═══ Testo in esame
“I nostri interventi riguardavano tutto quello che aveva a che fare con l’antiterrorismo, il crimine organizzato di alto livello e quant’altro”
Intervista di Desirè Sara Serventi
Si è fatto un nome degno di stima a livello internazionale il capitano Giancarlo Candiano Tricasi, infatti può vantare un’importante carriera nei corpi speciali militari esteri. Ha prestato servizio sia in Spagna che negli Emirati Arabi, dove si è fatto notare sin da subito per le sue grandi competenze militari, tanto che ha ricevuto due medaglie al merito per aver portato a termine delle importanti operazioni di antiterrorismo. La sua specializzazione è quella di istruttore sniper e ma oltre a questo si occupa anche di altre mansioni, tutto quello che un operatore delle forze speciali può arrivare a fare quando raggiunge il massimo livello di competenze acquisibili nel settore. Sledet.com ha raggiunto il capitano Giancarlo Candiano Tricasi che si è raccontato.
Quando nasce la sua passione per il mondo militare?
È una passione che è cresciuta insieme a me, anche perché provengo da una famiglia sia di Carabinieri, che di avvocati, quindi posso sicuramente dire che il settore militare era abbastanza radicato in famiglia. Per questo decisi, non appena raggiunsi la maggiore età, di arruolarmi come volontario nell’esercito.
Qual è stato il suo percorso nell’esercito?
Il mio percorso formativo mi ha portato ad entrare prima nella Brigata paracadutisti Folgore, poi sono diventato un fuciliere assaltatore e infine un incursore del 9° reggimento.
Potrebbe descrivere la figura dell’incursore?
L’incursore rappresenta il soldato per eccellenza delle forze speciali, infatti è un operatore abilitato a svolgere qualsiasi tipo di attività, sia essa in mare, in cielo o in terra.
Poi decise di trasferirsi in Spagna. È corretto?
Sì, decisi di trasferirmi in Spagna e ci restai fino al 2011. Durante quel periodo ho investito molto sulla mia formazione, infatti ho frequentato tantissimi corsi in tutte quelle nazioni che si caratterizzavano per avere un’alta preparazione delle forze armate.
Questo cosa le permise?
Mi permise di condividere con i loro istruttori le varie tecniche militari. Sono stato in Israele, in Sud America, negli Stati Uniti, in Inghilterra, per citarne alcuni, e in ognuno di questi posti, ho assorbito tutte le varie tecniche specialistiche che utilizzavano, le ho messe insieme e ho fatto una selezione usando quelle migliori e unendole, con quelle che già conoscevo.
Queste conoscenze le furono subito utili?
══════
Applica quanto letto >>
- a) Nell'intervista al capitano, individua tutti i luoghi che cita come esempi dei posti in cui è stato per condividere tecniche militari con gli istruttori locali.
- b) Rispondi alle seguenti domande sull'intervista al capitano:
(i) Fino a quale anno rimase in Spagna?
(ii) Quante medaglie al merito ha ricevuto, e per quale tipo di operazioni?
(iii) Di quale reggimento è diventato incursore?
I dati che seguono non hanno alcun legame con l'intervista.
═══ Dati estratti
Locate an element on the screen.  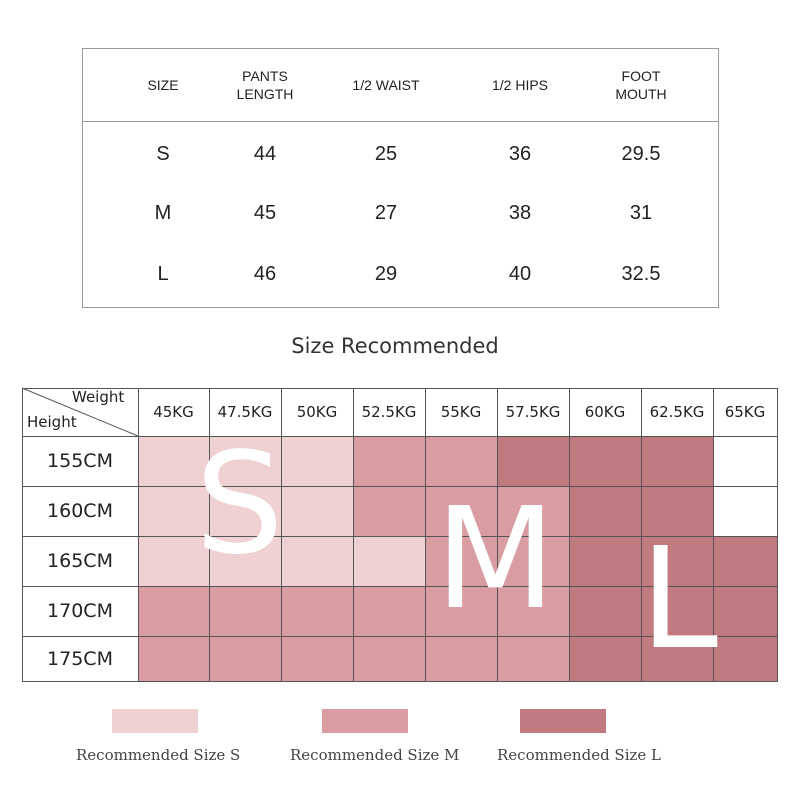
weight-label: 55KG is located at coordinates (461, 412).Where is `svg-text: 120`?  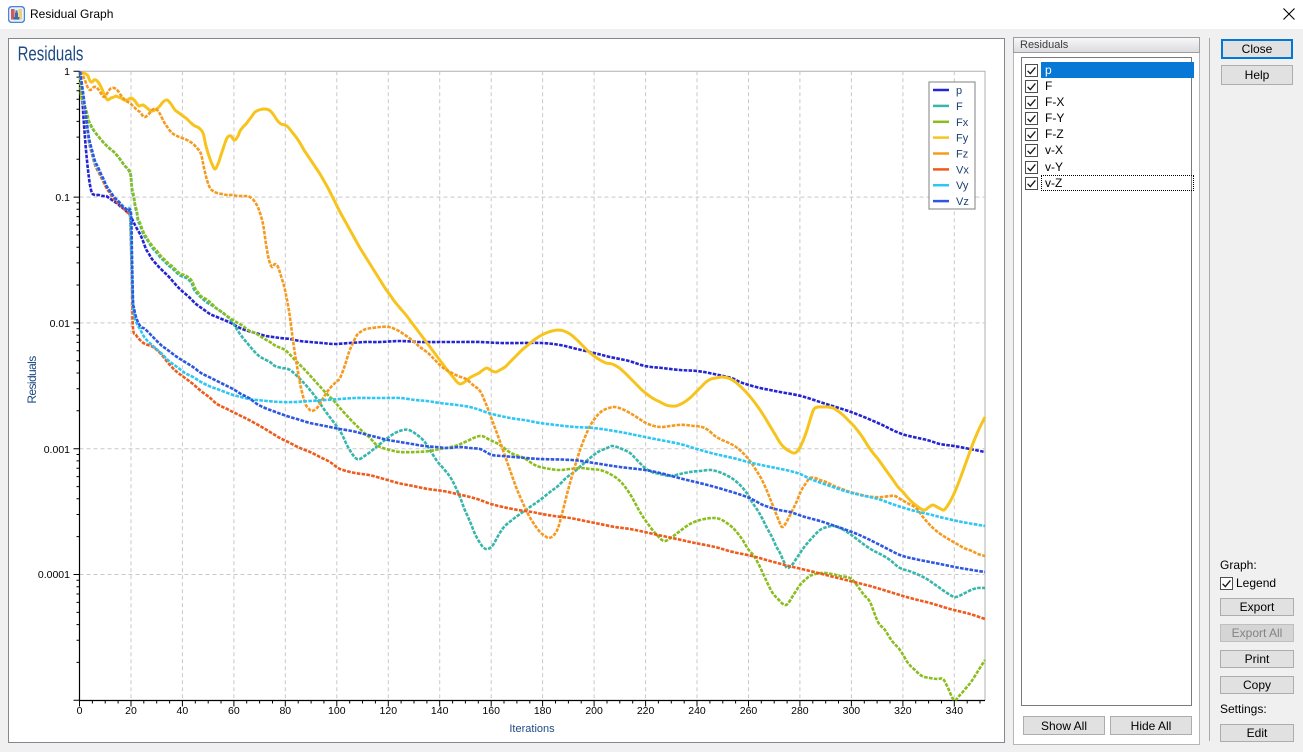 svg-text: 120 is located at coordinates (389, 711).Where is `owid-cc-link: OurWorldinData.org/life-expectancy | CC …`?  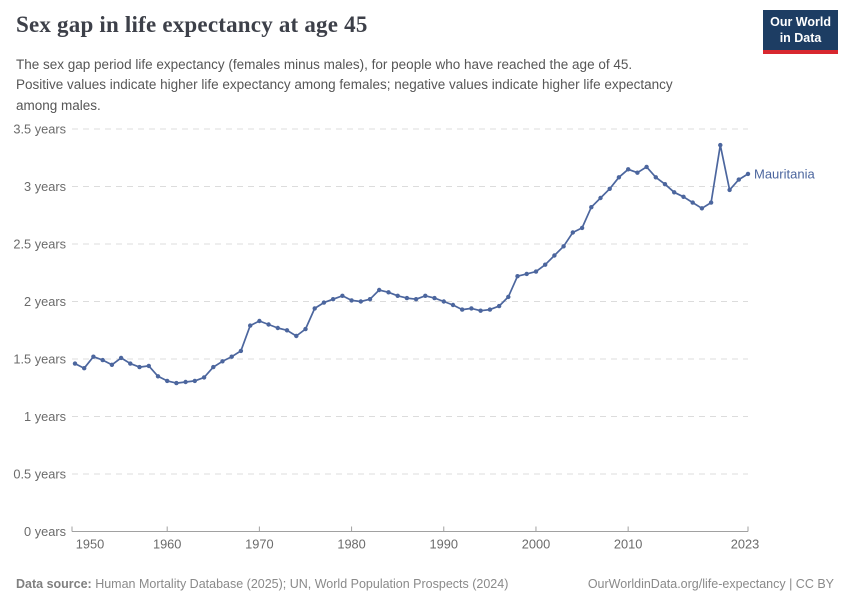
owid-cc-link: OurWorldinData.org/life-expectancy | CC … is located at coordinates (710, 584).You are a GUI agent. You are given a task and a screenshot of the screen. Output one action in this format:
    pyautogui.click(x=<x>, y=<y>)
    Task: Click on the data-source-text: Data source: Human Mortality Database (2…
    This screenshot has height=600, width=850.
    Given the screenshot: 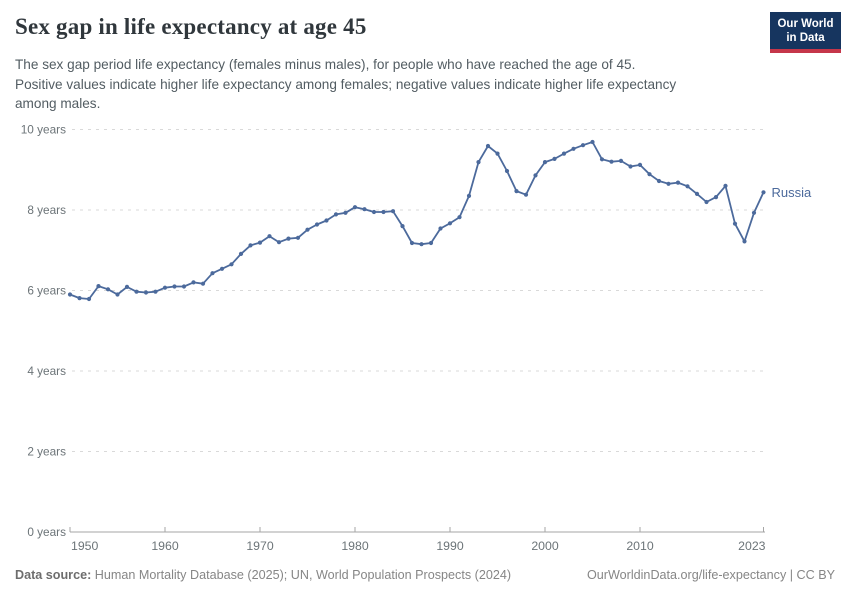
══════
Esiti delle consegne >>
- a)
- Israele
- Sud America
- Stati Uniti
- Inghilterra

- b)
(i) Fino al 2011.
(ii) Due, per aver portato a termine importanti operazioni di antiterrorismo.
(iii) Del 9° reggimento.